Tallying the Lost Years for L.G.B.T. Seniors


An art exhibition at a Brooklyn retirement home features twelve of the country’s three million L.G.B.T. elders, many of whom fear having to go back into the closet when they enter senior housing.

To see Pearl in all her glory, you have to make an appointment at the Watermark, a new “luxury senior community” in Brooklyn Heights. You enter a lobby with a grand piano, get a thermal scan, then emerge onto a mezzanine. You scan a QR code on the wall and download an augmented-reality app. Pearl’s photo hangs to the right: drawn-on eyebrows, hand over mouth, delighted eyes. If you hold up your phone, the portrait comes to life on the app, and you can watch Pearl tell the story of how she became herself. If this level of technology eludes you—maybe, like Pearl, you’re seventy—you can use a pair of headphones connected to an iPad.

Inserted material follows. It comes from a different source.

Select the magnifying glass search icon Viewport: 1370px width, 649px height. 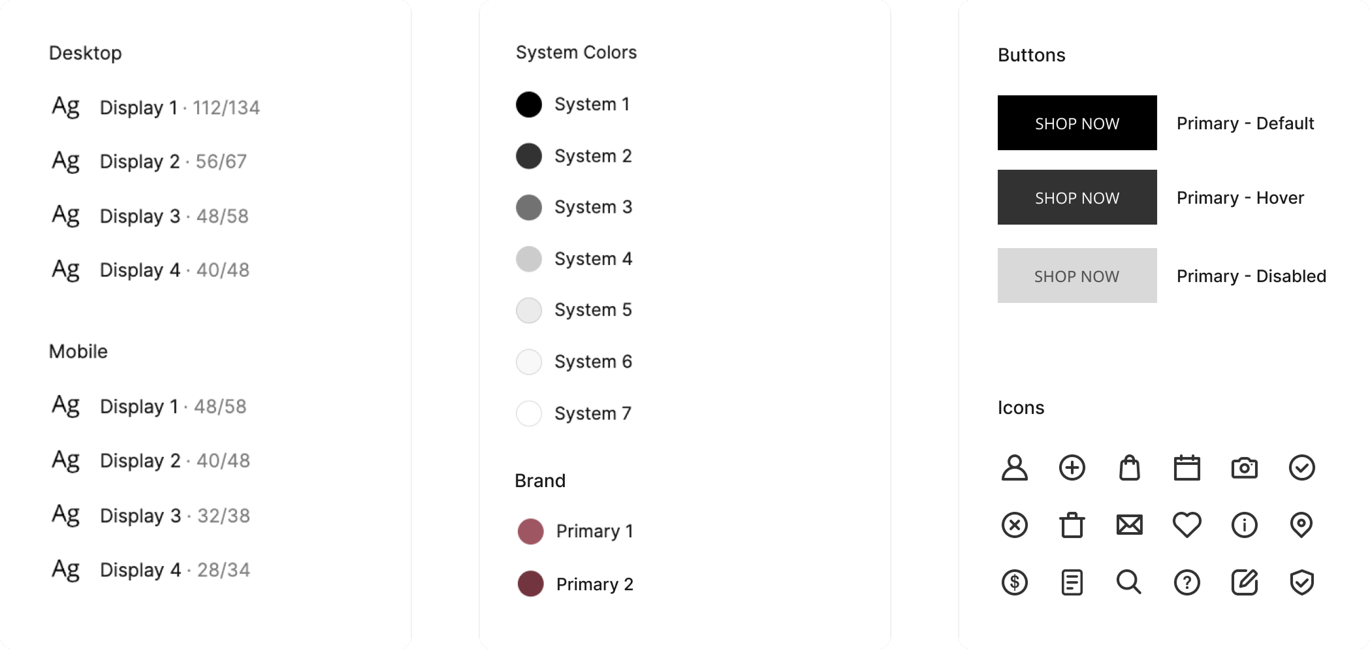coord(1129,582)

There are some three million L.G.B.T. seniors in the United States; twelve of them are represented in “Not Another Second,” the residence’s inaugural exhibition. Many carry the burdens of less accepting times, before Stonewall or gay marriage or “RuPaul’s Drag Race.” Their numbers are diminished from aids, and thirty-four per cent of them fear having to go back into the closet when seeking senior housing. Watermark, a national chain, is trying to change that, by pursuing a platinum accreditation from sage, an organization that serves L.G.B.T. elders. (sage avoids the “Q,” for “queer,” because it still sounds pejorative to many of its members.)

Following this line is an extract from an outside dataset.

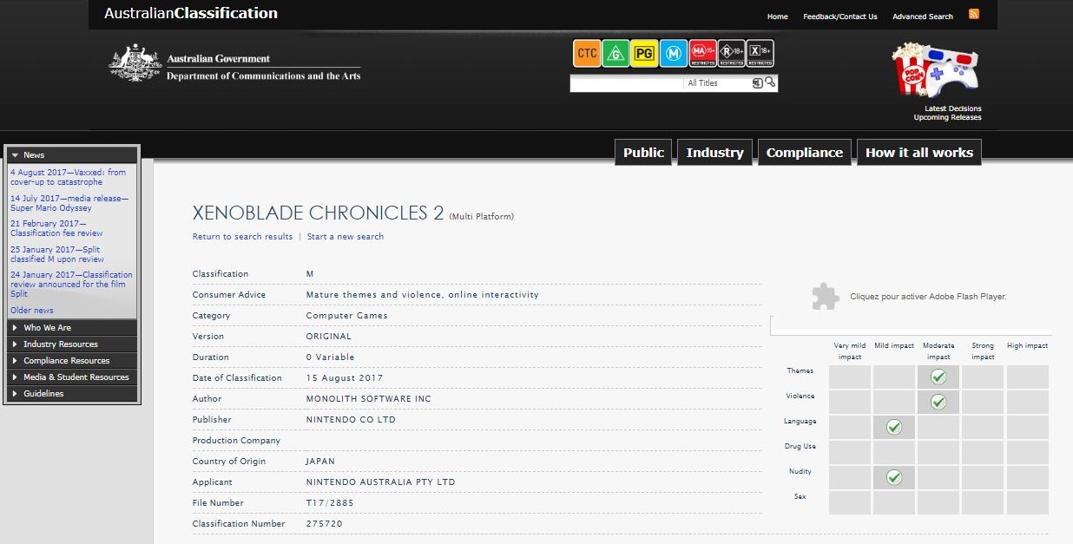The height and width of the screenshot is (544, 1073).
Task: Click the magnifier search icon
Action: pyautogui.click(x=771, y=82)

For “Not Another Second,” the subjects were photographed by Karsten Thormaehlen. “They gave me the superstar treatment,” Pearl said, recalling her shoot, at a warehouse in Greenpoint. “There was a full buffet. There was a makeup artist. They said, ‘What music would get you in the mood to relax?’ ” (Whitney Houston.) Her last name is Bennett, but it took many years to become Pearl. She grew up in West Palm Beach, Florida; her father was a landscaper, and her mother cleaned houses. Her brothers were jocks, but she was more interested in Easy-Bake Ovens. She moved to Brooklyn in 1970 and got into the underground disco scene, living as a gay man. Some nights, she and her friends would hit the clubs on Christopher Street in drag. “I would wake up the next morning, still in that dress,” she recalled. “I wouldn’t want to take it off.”

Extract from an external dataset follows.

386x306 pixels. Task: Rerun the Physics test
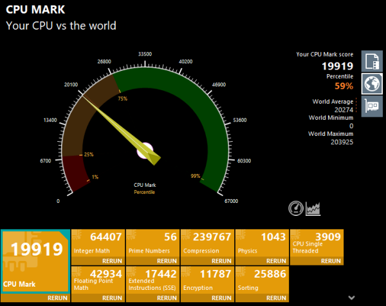point(277,261)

She started performing on Fire Island as Mother Pearl—a church-lady drag character, modelled on her mother. But something was off. “My life felt hollow, like I was going through the motions,” she said. “I felt more like I was in drag as Ken.” Just before she turned fifty, in 1999, she had an odd experience on Fire Island. “I said to one of the performers, ‘Something is wrong. For some reason, Pearl’s not letting me take off this dress.’ ” She took the train back to town as Pearl and never wore men’s clothing again. After a year, she began hormone therapy: “I would wake up and I would touch my breasts and say, ‘Ah, that wasn’t just a dream!’ ” In “Not Another Second,” the participants each tabulate their “years lost,” before they began living as their authentic selves. Pearl’s number is fifty.

Ray Cunningham, eighty-three, and Richard Prescott, seventy-nine, were photographed together. Both served in the Navy in the fifties. One of Cunningham’s duties was to file paperwork for “undesirable” discharges, including homosexuals. “I realized that I could be in their boat—excuse the pun,” he said. “It hurt, to the point where I went into the Navy with the idea of having a career and retiring in thirty-five years or whatever, and I couldn’t do it. I couldn’t live under those circumstances of always looking over my shoulder.” He left the Navy and moved to San Francisco. He and Prescott were both middle-aged and driving buses when they met, in 1991. “We enjoyed camping. We enjoyed model trains,” Prescott said. They married in 2008, in Palm Springs. Years lost: a combined hundred and fifteen.

Lujira Cooper, seventy-three, was born in Queens. At twenty, she started working as a telephone operator at the Y.M.C.A. on Thirty-fourth Street, known as a gay haven, and dated a female co-worker. When Stonewall happened, she shrugged. “I remember saying, ‘Oh, they’ve actually decided to do something about how we’re treated,’ ” she recalled. “I’m sorry that I didn’t pay more attention, but at the same time I don’t like crowds, particularly.” A few years ago, she was homeless for ten months. “My biggest challenge became not blaming other people for anything,” she said. She got a place on the Upper West Side, earned three degrees in four years, and is working on her second detective novel. “I don’t think I ever came out, because I don’t think I was ever in the closet,” she said. Years lost: zero.